For others under the wide and diverse tent of Christianity, watching Bush had a different effect. There was nothing like studying for a public policy degree during the Bush years—learning all about why people want to be president, studying the ideal and watching someone so … not ideal. To understand the history of the office and the various styles of leadership that brought success and failure is to unlock whole new ways of thinking about and voting for presidents.
Slowly, Bush’s “Christian leadership” begins to look a lot like an excuse for lack of leadership. It’s much simpler to stonewall behind a bifurcated worldview and intellectually crude domestic policies than it is to understand—and persuade—diverse dissenters. (Bush has admitted as much: “I don’t do nuance.”) Perhaps even worse is someone who admits the fact so openly, leaving the world with the impression that America’s main man has no explanation for his actions. When we see how these behaviors matter, picking the leader of the free world based on his self-described religious faith begins to look at best hopelessly naive, at worst frightening and dangerous.
Many in the Christian right still don’t see that. But during the next few years of exile, let us hope it can develop a broader, more theologically grounded approach to politics. It may mean undoing the reflexive habits developed in the Bush years, growing in our understanding of both the nuts and bolts of policy and the grander ideas of leadership. We shouldn’t be afraid of a politician who can be pragmatic and compromise—a successful one should. When it comes to policy, we should pick someone who won’t let the perfect be the enemy of the better. Never be swayed by campaigning people’s religion, or religious people’s campaigning. If a candidate talks too much trash and doesn’t read newspapers, send her back to her small town, even if she’s a Christian mom. Don’t insist that our president make showy displays of church attendance, recount the details of his conversion, or reference our “Christian nation.”

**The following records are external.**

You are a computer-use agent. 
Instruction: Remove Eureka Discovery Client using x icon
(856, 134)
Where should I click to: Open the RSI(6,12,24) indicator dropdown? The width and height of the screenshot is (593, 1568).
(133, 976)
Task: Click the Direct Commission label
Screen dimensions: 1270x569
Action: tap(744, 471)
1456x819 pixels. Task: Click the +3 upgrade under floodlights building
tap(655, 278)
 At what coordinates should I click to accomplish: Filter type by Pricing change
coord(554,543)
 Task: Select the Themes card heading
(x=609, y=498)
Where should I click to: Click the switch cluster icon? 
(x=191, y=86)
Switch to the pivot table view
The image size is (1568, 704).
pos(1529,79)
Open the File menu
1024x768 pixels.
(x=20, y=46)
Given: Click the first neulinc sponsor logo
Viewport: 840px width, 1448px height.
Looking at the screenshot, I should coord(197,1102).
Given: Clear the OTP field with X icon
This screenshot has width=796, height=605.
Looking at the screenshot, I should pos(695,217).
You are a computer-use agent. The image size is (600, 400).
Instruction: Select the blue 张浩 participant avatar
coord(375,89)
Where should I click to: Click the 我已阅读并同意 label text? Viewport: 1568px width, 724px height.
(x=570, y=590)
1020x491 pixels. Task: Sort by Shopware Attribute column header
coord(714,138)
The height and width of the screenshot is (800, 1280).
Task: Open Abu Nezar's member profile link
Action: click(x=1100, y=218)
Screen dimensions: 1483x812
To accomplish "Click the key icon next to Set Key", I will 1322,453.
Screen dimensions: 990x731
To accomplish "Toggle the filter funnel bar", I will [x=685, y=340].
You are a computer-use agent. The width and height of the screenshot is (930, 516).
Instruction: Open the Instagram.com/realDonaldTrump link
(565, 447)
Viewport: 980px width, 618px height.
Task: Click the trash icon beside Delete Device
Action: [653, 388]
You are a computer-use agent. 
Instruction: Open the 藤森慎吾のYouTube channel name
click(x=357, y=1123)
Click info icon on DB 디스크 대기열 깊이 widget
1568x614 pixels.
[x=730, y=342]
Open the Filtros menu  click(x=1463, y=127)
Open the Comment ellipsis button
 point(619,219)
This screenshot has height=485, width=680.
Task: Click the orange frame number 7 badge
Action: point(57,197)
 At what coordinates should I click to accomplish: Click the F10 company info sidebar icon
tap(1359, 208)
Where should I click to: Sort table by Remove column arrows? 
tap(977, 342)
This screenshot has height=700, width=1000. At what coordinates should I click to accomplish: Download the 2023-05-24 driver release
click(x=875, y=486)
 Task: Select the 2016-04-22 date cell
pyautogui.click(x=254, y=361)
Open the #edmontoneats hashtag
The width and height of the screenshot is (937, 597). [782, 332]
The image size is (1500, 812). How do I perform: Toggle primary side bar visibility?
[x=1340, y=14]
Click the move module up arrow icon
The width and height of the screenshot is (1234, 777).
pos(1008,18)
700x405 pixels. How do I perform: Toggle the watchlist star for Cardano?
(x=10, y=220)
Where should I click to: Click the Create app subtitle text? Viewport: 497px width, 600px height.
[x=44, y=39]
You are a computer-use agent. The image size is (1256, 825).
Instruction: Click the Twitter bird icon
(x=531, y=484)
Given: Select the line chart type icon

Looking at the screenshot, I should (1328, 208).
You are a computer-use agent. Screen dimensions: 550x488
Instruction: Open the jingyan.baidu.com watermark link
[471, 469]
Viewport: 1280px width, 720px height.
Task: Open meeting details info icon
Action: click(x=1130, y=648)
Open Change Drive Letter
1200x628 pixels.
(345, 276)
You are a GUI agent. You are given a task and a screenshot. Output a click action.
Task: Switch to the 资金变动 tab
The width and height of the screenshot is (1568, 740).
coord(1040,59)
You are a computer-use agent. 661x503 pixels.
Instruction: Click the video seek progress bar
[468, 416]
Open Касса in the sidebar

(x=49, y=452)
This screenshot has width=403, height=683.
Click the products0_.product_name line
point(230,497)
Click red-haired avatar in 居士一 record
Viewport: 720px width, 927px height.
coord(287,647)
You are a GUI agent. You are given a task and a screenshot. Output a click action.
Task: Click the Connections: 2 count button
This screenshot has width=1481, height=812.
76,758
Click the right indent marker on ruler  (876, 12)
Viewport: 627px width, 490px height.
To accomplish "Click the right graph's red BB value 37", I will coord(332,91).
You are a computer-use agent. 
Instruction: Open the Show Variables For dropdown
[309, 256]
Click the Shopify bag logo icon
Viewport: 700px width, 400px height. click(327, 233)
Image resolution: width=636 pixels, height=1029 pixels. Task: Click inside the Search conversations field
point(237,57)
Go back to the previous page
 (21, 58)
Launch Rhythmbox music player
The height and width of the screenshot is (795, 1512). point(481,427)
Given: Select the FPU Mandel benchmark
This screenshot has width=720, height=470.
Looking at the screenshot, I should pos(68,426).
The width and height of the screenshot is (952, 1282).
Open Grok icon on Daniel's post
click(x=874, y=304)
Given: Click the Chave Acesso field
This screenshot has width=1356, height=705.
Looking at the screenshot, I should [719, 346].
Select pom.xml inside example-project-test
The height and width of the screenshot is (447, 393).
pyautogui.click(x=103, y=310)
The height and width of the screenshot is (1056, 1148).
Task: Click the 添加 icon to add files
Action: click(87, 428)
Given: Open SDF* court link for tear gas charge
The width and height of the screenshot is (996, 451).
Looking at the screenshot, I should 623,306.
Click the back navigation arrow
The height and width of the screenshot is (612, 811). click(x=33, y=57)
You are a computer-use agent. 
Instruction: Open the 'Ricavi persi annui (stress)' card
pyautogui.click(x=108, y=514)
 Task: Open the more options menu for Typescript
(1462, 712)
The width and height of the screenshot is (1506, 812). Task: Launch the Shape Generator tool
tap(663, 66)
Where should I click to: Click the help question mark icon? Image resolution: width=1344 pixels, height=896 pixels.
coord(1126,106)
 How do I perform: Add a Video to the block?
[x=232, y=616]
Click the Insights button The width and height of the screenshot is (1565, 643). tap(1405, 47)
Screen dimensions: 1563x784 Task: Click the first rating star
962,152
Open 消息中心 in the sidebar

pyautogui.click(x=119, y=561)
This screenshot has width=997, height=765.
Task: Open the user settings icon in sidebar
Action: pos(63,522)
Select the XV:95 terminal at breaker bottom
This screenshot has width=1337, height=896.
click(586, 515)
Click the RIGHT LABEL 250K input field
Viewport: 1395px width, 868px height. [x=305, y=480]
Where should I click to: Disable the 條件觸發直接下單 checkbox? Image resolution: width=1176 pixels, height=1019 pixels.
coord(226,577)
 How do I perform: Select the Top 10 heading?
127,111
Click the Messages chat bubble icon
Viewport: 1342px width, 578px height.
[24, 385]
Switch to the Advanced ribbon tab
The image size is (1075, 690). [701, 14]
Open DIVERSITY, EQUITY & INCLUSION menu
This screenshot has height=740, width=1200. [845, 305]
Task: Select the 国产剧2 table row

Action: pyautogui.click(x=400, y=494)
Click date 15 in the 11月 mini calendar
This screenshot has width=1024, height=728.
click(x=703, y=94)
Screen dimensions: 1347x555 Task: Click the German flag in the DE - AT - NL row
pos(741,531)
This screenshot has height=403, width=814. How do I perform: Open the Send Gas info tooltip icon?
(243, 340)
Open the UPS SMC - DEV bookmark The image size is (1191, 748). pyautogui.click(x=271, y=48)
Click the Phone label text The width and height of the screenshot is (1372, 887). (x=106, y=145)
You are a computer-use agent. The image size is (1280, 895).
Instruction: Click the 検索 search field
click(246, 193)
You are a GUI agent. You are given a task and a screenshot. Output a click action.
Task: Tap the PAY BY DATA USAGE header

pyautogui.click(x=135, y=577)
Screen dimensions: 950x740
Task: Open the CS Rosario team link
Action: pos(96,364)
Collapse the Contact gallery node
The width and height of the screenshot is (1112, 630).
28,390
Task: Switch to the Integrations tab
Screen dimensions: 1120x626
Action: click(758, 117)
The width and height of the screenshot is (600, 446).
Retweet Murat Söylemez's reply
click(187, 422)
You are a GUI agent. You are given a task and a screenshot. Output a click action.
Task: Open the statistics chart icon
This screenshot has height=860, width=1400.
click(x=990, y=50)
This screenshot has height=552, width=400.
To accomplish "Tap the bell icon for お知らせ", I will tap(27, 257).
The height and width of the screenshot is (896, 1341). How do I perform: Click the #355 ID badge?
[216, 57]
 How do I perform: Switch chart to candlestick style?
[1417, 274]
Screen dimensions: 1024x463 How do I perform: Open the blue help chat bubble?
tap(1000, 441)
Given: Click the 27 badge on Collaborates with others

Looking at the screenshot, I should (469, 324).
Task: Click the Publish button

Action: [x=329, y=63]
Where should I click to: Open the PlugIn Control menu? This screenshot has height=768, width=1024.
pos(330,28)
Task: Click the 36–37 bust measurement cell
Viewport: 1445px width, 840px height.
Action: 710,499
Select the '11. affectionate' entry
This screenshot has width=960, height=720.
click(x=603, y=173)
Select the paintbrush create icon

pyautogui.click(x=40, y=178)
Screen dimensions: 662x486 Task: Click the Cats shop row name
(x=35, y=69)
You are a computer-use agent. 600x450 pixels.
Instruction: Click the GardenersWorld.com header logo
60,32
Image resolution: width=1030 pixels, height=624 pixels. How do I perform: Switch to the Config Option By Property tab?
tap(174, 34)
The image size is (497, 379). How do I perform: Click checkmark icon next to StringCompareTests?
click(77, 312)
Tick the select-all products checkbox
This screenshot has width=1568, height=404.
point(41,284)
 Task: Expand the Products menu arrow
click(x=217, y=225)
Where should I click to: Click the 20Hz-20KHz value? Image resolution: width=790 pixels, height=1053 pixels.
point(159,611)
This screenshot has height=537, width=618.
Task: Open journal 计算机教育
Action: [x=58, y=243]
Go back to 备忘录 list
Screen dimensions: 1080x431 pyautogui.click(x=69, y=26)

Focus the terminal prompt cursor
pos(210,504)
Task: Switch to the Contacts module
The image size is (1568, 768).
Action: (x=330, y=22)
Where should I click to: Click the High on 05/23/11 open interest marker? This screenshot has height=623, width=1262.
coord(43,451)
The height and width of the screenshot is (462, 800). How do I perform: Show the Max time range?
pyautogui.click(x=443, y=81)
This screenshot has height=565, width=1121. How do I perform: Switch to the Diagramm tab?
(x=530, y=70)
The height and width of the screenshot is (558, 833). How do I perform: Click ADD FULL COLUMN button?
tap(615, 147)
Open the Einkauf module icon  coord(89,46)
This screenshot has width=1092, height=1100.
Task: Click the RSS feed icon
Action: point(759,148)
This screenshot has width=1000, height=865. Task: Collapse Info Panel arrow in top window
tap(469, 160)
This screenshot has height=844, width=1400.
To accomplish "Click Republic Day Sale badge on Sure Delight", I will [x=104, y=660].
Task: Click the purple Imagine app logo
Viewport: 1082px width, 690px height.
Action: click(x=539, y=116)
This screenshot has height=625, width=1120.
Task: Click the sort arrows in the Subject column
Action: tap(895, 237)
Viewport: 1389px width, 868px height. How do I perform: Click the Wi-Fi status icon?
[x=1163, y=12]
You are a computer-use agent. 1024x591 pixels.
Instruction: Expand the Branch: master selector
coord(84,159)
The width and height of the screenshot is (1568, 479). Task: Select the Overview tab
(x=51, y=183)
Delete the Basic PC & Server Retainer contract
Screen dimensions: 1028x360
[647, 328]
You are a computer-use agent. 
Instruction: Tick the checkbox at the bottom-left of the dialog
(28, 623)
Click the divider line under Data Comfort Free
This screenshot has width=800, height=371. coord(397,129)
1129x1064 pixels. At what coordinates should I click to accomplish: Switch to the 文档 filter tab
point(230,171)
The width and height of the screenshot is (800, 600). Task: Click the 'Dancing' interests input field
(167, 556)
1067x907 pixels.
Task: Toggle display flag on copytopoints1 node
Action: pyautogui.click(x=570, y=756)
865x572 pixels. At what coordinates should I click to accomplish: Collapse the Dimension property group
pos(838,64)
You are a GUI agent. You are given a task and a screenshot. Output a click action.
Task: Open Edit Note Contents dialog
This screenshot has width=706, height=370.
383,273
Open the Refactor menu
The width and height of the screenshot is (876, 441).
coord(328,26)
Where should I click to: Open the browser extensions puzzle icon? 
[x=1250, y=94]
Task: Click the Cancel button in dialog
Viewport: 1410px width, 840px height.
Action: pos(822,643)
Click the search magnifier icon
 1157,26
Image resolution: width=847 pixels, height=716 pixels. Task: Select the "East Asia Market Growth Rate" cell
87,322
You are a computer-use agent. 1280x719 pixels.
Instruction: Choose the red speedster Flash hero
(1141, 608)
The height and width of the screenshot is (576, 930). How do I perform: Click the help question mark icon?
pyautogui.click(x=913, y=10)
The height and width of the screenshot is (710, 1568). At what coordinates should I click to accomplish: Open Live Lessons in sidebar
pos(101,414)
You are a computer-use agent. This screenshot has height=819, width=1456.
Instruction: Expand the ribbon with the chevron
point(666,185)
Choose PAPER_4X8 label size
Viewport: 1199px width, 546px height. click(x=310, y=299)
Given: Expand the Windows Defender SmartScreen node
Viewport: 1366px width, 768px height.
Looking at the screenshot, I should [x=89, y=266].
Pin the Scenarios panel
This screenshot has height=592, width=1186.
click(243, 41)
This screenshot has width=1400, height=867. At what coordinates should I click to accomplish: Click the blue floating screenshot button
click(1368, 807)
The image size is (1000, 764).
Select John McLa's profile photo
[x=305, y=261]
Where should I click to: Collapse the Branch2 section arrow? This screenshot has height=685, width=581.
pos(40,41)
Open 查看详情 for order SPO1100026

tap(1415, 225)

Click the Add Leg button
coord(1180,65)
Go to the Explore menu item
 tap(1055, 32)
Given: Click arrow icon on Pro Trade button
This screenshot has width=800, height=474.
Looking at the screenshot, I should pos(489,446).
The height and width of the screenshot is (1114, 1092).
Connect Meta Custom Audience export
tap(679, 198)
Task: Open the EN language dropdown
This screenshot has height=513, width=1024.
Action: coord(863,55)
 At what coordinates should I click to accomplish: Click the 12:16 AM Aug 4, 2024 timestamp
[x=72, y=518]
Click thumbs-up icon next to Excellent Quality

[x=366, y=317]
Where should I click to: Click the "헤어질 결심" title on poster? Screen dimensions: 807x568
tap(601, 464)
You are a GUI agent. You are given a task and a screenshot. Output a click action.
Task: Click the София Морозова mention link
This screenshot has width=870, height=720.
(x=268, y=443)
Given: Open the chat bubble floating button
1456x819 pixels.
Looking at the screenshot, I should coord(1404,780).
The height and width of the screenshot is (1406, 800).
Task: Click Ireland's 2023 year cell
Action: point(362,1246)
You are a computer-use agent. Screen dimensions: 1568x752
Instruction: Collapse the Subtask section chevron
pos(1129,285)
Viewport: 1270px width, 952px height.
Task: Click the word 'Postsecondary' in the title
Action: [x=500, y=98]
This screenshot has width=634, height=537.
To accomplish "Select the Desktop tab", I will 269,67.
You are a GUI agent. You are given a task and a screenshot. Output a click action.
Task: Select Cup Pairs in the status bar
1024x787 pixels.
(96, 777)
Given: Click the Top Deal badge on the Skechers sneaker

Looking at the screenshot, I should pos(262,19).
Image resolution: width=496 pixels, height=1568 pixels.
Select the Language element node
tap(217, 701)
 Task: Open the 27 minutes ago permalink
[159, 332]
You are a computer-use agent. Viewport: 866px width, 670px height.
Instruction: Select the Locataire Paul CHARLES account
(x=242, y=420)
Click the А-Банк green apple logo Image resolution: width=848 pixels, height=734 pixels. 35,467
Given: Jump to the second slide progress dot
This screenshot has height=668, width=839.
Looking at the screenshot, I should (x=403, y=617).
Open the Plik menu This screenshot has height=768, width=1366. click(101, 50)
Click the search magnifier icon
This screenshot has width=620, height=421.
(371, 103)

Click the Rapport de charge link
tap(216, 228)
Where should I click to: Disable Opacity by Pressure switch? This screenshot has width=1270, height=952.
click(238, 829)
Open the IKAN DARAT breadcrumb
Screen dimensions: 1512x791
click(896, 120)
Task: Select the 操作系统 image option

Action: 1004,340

Most of all, focus on temperament—how this person will act—and why it may be the paramount presidential virtue. The man makes the office, and, a surprising number of times, his personal qualities have more to do with his quality than the issues on which he campaigns. If you’re interested in reading about presidential leadership styles, this book’s a good start. Changing sides may not be the answer, but electing skillful, broad-minded men and women is crucial. “A candidate may well change his or her position on, say, universal health care or Bosnia,” Christopher Hitchens wrote in November, “but he or she cannot change the fact—if it happens to be a fact—that he or she is a pathological liar, or a dimwit, or a proud ignoramus.” A candidate’s faith should never lead us to overlook that fact that they are ill-prepared for the monumental task of leading our nation.